◆ **SHORT PROBLEM**: Reproduce verbatim the lines of the records starting at the line that contains "I will pos(74,187)." and ending at the last line of the records.

◆ **MATERIAL TO PROCESS**:
---*---
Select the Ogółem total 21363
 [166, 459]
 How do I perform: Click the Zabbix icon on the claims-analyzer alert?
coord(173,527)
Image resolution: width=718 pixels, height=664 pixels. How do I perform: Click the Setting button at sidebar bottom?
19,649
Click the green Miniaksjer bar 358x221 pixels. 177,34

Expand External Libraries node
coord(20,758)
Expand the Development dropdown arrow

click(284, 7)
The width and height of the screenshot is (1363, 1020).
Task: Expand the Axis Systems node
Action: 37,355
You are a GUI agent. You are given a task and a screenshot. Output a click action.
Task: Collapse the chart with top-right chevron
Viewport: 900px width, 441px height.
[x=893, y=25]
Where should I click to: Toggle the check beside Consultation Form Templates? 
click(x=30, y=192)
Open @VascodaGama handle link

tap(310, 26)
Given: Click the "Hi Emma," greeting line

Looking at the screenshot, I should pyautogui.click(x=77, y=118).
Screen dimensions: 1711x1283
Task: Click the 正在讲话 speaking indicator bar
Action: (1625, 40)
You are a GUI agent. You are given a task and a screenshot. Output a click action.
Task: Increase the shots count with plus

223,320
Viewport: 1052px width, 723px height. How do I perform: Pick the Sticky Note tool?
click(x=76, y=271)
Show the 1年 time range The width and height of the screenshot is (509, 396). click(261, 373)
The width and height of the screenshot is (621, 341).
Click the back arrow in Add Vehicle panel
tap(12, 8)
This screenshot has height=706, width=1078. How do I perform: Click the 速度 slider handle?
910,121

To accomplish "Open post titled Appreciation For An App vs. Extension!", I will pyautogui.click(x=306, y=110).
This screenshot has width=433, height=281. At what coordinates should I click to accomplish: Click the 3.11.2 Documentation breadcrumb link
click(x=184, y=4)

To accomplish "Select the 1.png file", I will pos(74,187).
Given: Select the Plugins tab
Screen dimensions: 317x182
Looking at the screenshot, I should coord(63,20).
---*---
◆ **TASK ANSWER**:
To accomplish "Select the 1.png file", I will pos(74,187).
Given: Select the Plugins tab
Screen dimensions: 317x182
Looking at the screenshot, I should coord(63,20).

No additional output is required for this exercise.